Like many Sony cameras, filling the buffer causes the camera to lock up. At this point, many functions become limited, including the majority of the menu, video recording, and the APS-C Crop Mode.
The High Res Shot mode is a gimmick. The difference between this mode and regular shooting is minimal at best. And it makes a subtle difference in a limited subset of conditions. Overall, the results are not worth the inherent difficulty of shooting in this mode.
The camera doesn’t offer 10-bit video, 4K 60p, HEVC, and other video-centric features. If you want these kinds of features, take a look at the A7S III instead.
The touchscreen maintains Sony’s underdeveloped touch functionality. And it still lacks full touch navigation, touch shutter, and setting selection. Instead, we’re stuck with AF point selection alone. It’s a continued shame to see Sony overlook this aspect of development.
It obtains the standard Sony user interface menus, which are quite clunky, overly complicated, and challenging to master. And the user interface remains a significant disappointment and an unnecessary hurdle new users will face. But, at least current Sony users will find them familiar. Nevertheless, the user interface is dated and needs a redesign. And it remains the single biggest Achilles heel in their design.
It has a Micro HDMI Type-D port, which typically isn’t secure when using external monitors. But thankfully, Sony includes an HDMI cable clamp to secure the connection. So it’s not all doom and gloom here. This is more of a consideration.
It lacks the Time-Lapse Movie Mode, which renders the resulting lapse into a video in-camera. It’s strange to see this feature missing, as it’s something even entry-level cameras offer. Without it, there’s no way to render the lapse in-camera. So, you’ll have to use post-processing software to do so.
The playback menu continues to offer limited functionality over rivals. And the camera doesn’t provide any in-camera RAW, cropping, or image processing functionality—a shame.
It lacks in-camera HDR. Instead, you’ll have to manually bracket exposures then combine the results in post-processing.

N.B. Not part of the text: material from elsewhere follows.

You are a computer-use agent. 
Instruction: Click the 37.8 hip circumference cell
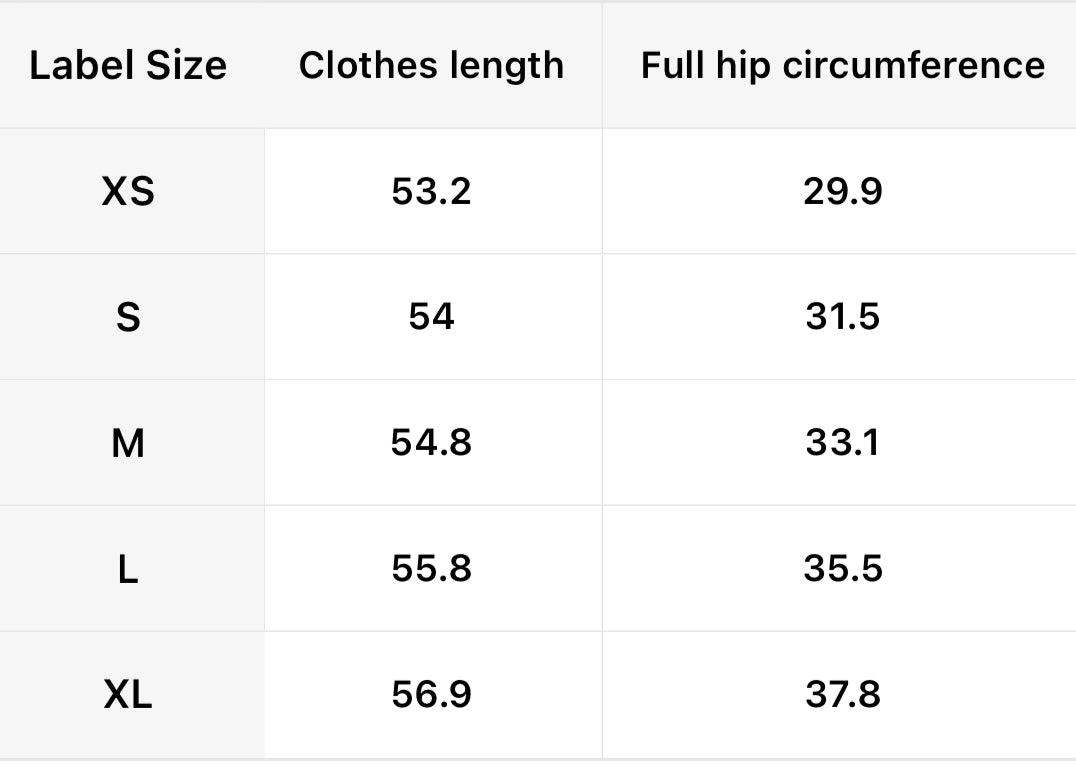(x=842, y=694)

Is this a good beginner camera?
A beginner’s camera, no.
This camera is designed for working professionals and serious enthusiasts looking for class-leading resolution. As a beginner’s camera, it’s too expensive and niche. Better options exist at nearly 1/10th of its price. If you want a full-frame camera, however, consider the A7C instead.

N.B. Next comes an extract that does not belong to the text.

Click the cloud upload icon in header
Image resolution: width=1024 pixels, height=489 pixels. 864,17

Is this a good camera for you?
Outside of the a9 series, this is Sony’s best full-frame camera to date. And for sports, wildlife, and journalist shooters not needed blazing fast speeds, this is a powerful alternative to the a9.

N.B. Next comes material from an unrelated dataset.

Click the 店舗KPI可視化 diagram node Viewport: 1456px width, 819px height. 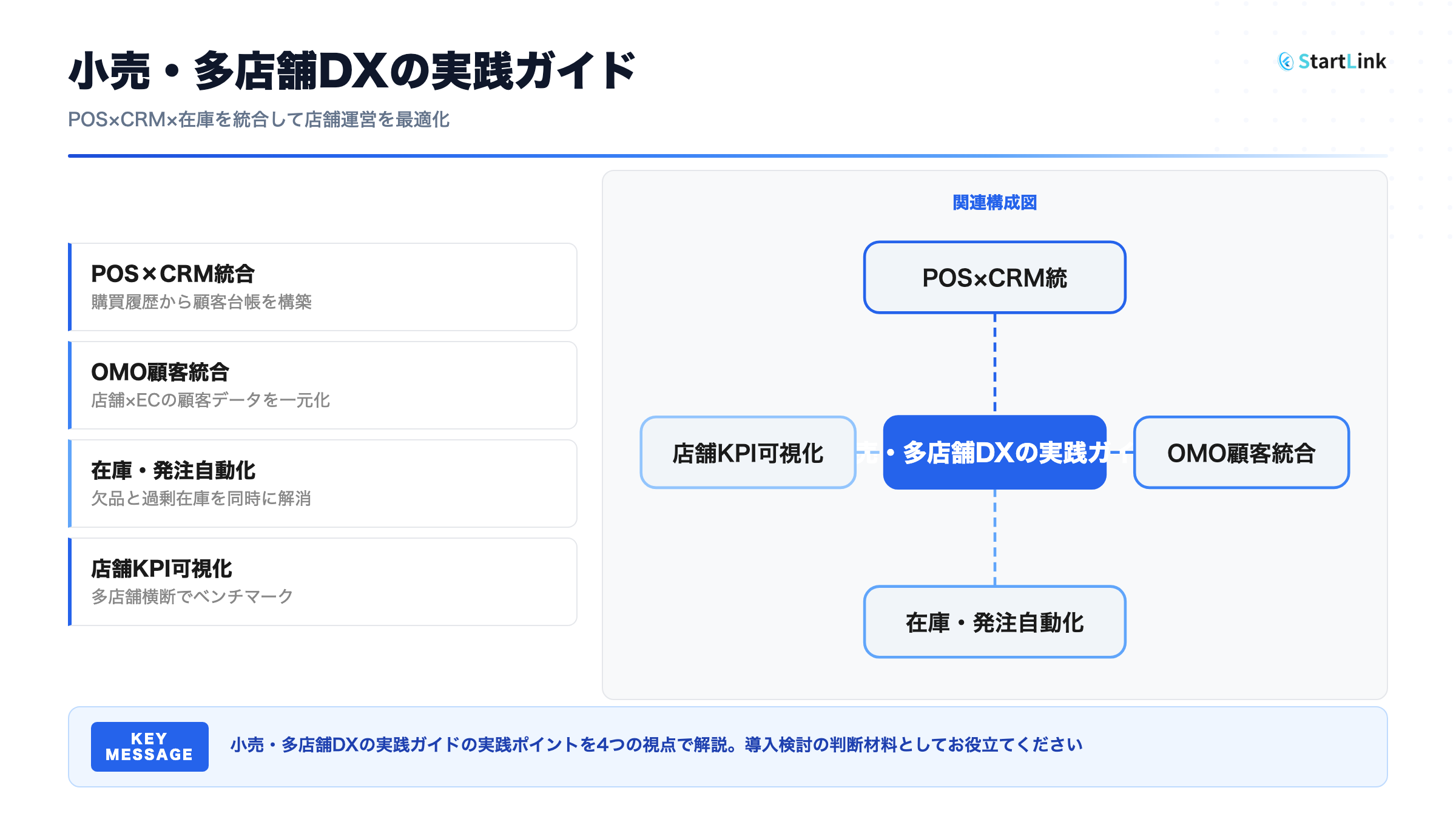(747, 453)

This is also an excellent option for those wanting the utmost detail for commercial, product, or architectural photography. And it’s currently class-leading in this regard.
Current Sony A7R owners should consider the upgrade. As a whole, this camera delivers notable improvements to the ergonomics, EVF, AF, and sensor. But, given the price difference, the predecessor may be a worthwhile consideration if you’re new to the ecosystem.
This camera is a competent choice for hybrid shooters and videographers. Just be mindful it lacks several high-end features the competition offers, namely, DCI, 60p, 10-bit, HEVC, and high bit rate video.
In the end, Sony pulled off a small miracle with this camera despite the increase in resolution. And the A7R IV becomes arguably their best hybrid camera to date. Sure, it isn’t perfect; but it excels across the board as a device perfectly suited for professionals. And it’s a tough competitor to beat. Right now, this is one of the best alternatives for those venturing into medium format. And if you want an equally competitive option, but one that’s lightweight, flexible, and affordable, this is your best bet.
With the A7R IV, Sony’s created a small miracle of sorts. And it excels despite the enormous increase in resolution. It still lacks a few niche features, but it’s one of their best hybrid cameras to date.